BIS Highlights Concerns About Cryptoasset-Linked Financial Stability Risks in Emerging Markets

Estimated read time 3 min read
  • BIS and CGDFS release a report on financial stability risks from cryptoassets in emerging market economies.
  • The report highlights the amplification of financial risks due to cryptoassets and advocates for a balanced regulatory approach.

Decoding BIS Report: Assessing Cryptoasset Risks in Emerging Market Economies and the Regulatory Way Forward

The Bank for International Settlements (BIS), in collaboration with the Consultative Group of Directors of Financial Stability (CGDFS), has unveiled a comprehensive report titled “Financial stability risks from crypto assets in emerging market economies” on August 22. This research, conducted with the participation of BIS-affiliated central banks from nations including Argentina, Brazil, Canada, Chile, Colombia, Mexico, Peru, and the United States, delves into the potential consequences of cryptoassets for the financial stability of emerging market economies (EMEs).

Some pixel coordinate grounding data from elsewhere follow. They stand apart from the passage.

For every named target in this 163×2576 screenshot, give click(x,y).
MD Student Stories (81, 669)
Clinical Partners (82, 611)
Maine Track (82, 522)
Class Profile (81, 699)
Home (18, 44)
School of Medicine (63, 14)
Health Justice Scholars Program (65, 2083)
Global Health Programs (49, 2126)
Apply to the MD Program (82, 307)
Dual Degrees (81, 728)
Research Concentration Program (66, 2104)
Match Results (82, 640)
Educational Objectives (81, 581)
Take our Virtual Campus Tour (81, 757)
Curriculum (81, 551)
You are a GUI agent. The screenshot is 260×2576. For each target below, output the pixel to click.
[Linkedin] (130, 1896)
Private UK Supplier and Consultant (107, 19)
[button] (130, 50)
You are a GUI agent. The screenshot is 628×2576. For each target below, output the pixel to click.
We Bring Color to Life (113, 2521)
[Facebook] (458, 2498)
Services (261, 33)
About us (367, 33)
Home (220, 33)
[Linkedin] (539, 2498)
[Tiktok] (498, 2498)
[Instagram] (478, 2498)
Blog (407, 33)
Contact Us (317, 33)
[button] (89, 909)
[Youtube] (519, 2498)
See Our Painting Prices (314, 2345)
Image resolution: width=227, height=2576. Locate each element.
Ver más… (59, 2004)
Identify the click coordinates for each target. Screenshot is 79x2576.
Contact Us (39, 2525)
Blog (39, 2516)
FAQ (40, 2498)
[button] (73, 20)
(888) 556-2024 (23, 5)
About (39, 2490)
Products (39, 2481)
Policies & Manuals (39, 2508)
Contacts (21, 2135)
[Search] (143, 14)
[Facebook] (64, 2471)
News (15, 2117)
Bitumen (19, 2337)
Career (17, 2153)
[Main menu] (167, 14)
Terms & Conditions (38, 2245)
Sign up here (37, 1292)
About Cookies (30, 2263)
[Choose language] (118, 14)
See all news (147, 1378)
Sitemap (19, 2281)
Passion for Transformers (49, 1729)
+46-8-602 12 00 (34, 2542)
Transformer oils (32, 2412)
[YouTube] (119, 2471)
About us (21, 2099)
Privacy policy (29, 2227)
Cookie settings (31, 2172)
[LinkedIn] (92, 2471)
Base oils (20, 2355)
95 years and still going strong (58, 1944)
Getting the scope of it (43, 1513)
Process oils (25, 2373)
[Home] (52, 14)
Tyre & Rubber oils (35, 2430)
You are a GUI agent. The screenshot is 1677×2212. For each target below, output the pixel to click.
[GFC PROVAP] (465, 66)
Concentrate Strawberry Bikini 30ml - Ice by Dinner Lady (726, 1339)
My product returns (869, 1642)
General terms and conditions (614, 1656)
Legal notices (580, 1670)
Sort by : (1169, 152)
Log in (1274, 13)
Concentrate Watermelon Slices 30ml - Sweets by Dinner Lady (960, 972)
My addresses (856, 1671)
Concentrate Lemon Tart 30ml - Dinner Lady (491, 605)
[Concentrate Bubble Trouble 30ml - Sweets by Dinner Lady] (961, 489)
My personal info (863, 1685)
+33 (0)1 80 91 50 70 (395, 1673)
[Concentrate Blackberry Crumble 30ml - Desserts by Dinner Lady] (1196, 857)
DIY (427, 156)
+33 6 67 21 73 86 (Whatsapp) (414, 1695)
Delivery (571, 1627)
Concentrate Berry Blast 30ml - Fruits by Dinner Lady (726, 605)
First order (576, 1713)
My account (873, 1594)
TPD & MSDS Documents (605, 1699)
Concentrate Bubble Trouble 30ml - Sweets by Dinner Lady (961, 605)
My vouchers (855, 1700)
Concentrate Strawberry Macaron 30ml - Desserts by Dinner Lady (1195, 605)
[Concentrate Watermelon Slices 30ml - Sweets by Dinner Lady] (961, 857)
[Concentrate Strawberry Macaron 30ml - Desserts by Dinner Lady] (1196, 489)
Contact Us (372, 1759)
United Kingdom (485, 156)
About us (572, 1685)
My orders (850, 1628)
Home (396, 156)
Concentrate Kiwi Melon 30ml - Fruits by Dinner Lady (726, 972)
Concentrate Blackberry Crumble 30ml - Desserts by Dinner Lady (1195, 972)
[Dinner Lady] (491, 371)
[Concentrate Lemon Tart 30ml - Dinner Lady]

The report sheds light on the rapid transformation of digital finance and the swift proliferation of cryptoassets. While these assets have been positioned as cost-effective payment solutions and alternatives for accessing the financial system, particularly in nations grappling with high inflation or exchange rate fluctuations, they have simultaneously exacerbated financial risks in less developed economies. The study is particularly critical of the “illusory appeal” of cryptocurrencies like Bitcoin as quick fixes for financial challenges in emerging markets.

Furthermore, the BIS report pinpoints various risks linked to cryptoassets, encompassing market, liquidity, credit, operational, bank disintermediation, and capital flow risks. One notable concern underscores the potential for price volatility to magnify market risk through direct holdings of cryptoassets by institutions or households. As the value of these assets fluctuates, holders face the possibility of substantial losses.

The report also delves into potential hazards tied to Bitcoin exchange-traded funds (ETFs) in emerging markets. Such products can lower entry barriers for less experienced investors, heightening their exposure. The study’s authors caution that Bitcoin ETF investors might not possess any actual crypto assets but could encounter significant losses in the event of Bitcoin’s price decline.

Additionally, the BIS advocates for a cautious approach to crypto regulation. While some jurisdictions, like China, have opted for outright bans, others have sought to regulate the industry. The BIS emphasizes the importance of avoiding an “excessively prohibitive approach,” which could drive crypto activities underground. Instead, the institution proposes a balanced strategy, urging local regulators to consider selective bans, containment measures, and targeted regulation of specific crypto assets.

In conclusion, while BIS and other reports underline the potential risks tied to cryptoassets in EMEs, they also acknowledge the potential of the underlying technology. The challenge for regulators and policymakers lies in directing this innovation toward socially beneficial outcomes while upholding financial stability.